Yangon: Myanmar democracy leader Aung San Suu Kyi`s party said on Tuesday that more than 100 senior members would gather in Yangon next week to decide whether to rejoin the official political arena.
The National League for Democracy (NLD), delisted last year for boycotting a rare election, will consider re-registering as a political party on November 18, after Myanmar`s president last week approved changes to related laws. "More than 100 members of the central committee from around the country will attend," NLD spokesman Han Thar Myint said after a meeting of the highest level members at Suu Kyi`s house in Yangon. "We will ask them for their opinion on whether to register and then decide."
The NLD won a 1990 election but was never allowed to take office. It shunned last year`s vote largely because of rules that would have forced it to expel imprisoned members. Suu Kyi was under house arrest at the time.
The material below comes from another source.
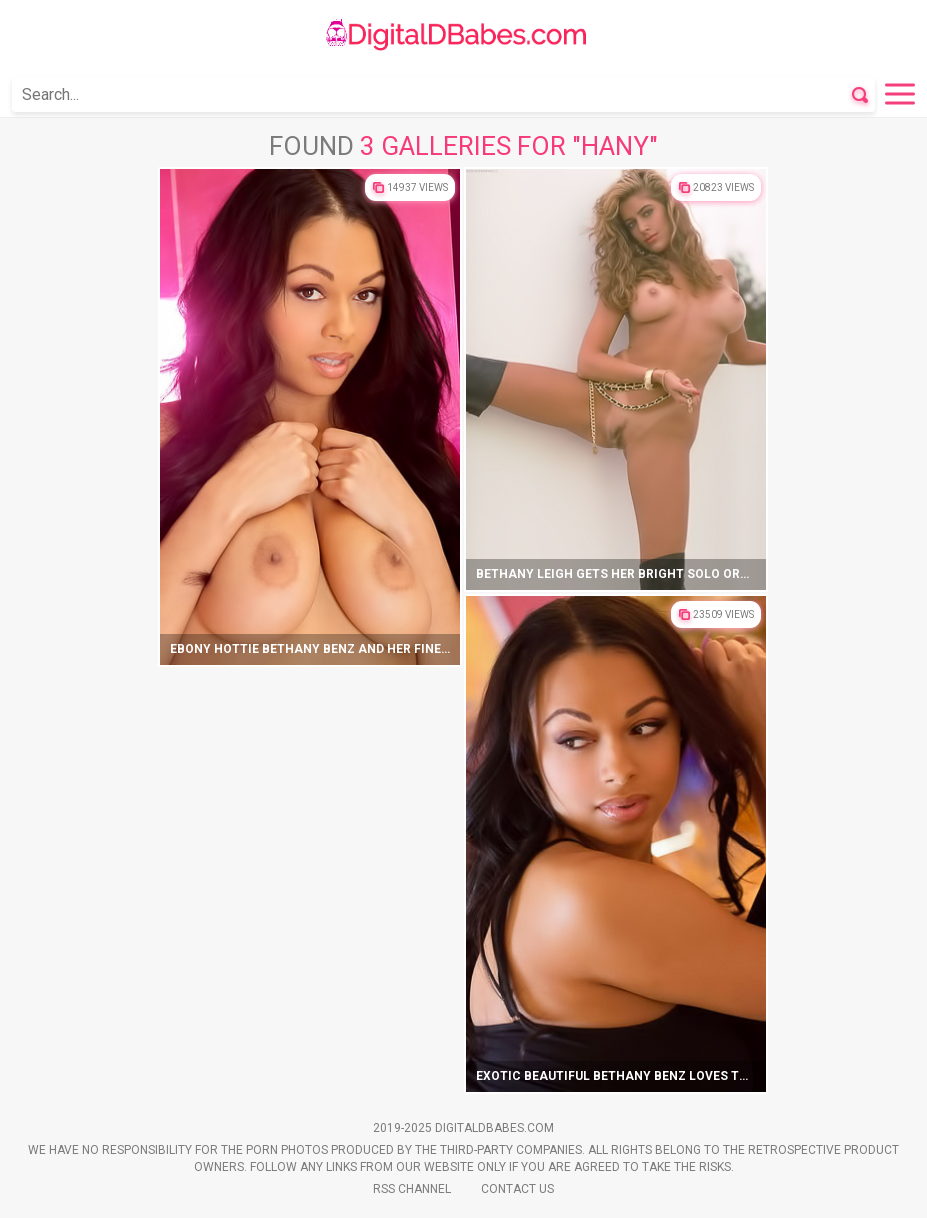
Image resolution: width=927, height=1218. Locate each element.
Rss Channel (412, 1189)
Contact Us (517, 1189)
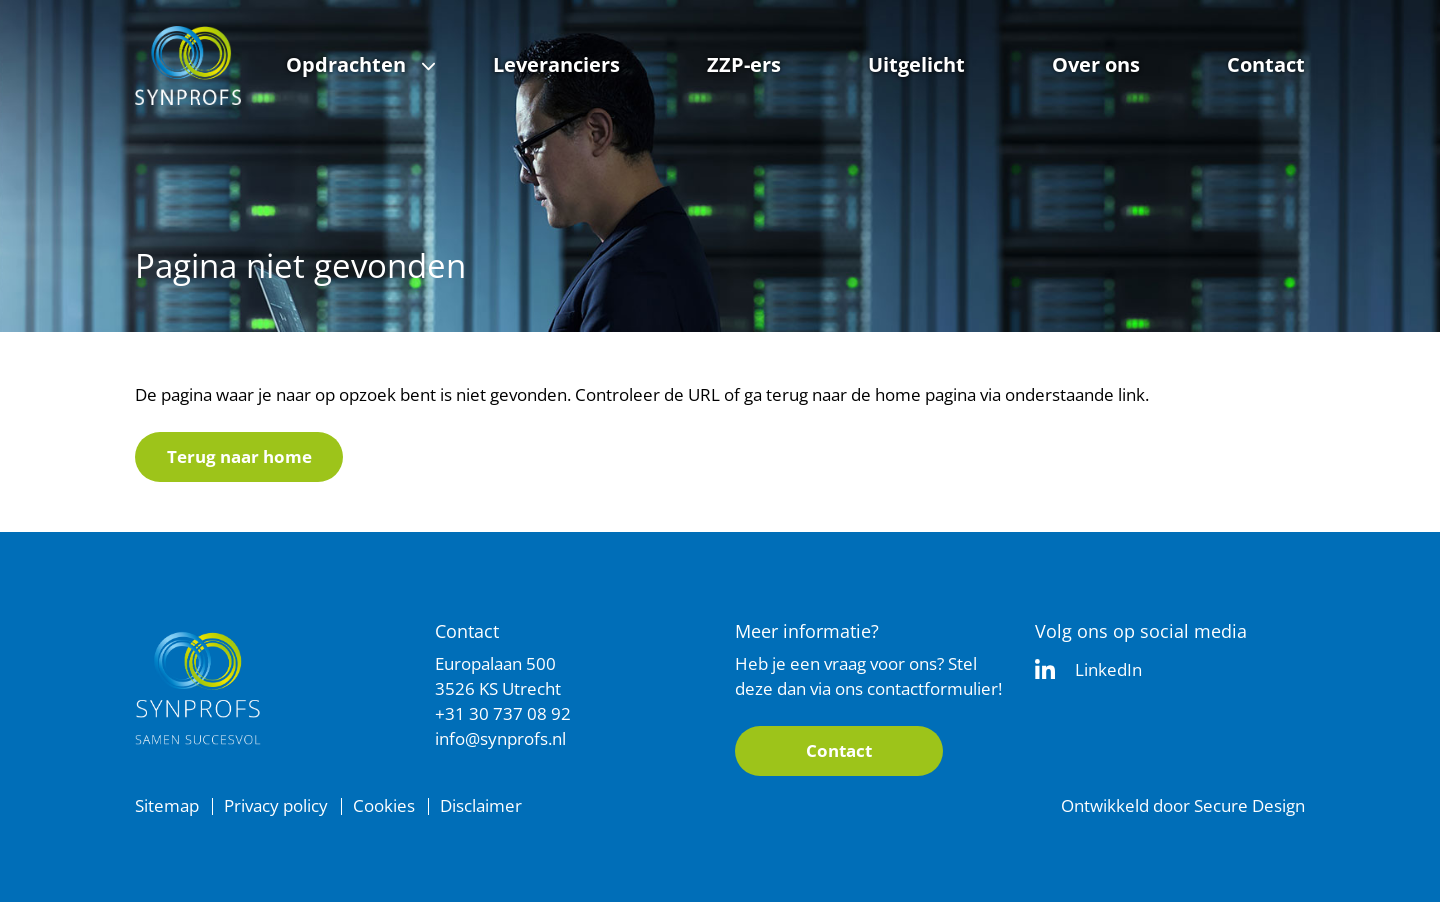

She was released a few days after last November`s poll, which was widely condemned as a farce by the West and marred by claims of cheating. While Myanmar is now ruled by a nominally civilian government, its ranks are filled with former generals.
The new military-backed administration has surprised critics with a series of reformist moves, such as defying ally China by freezing work on an unpopular mega-dam in the north, and holding direct talks with Suu Kyi.
An amendment to a law on political parties, endorsed by President Thein Sein on Friday, also removed the condition that all parties must agree to "preserve" the country`s 2008 constitution, according to state media.
Suu Kyi -- who strongly criticised the constitution, part of what the regime called its "road map to democracy" -- is expected to hold a press conference on Monday to mark the first anniversary of her release.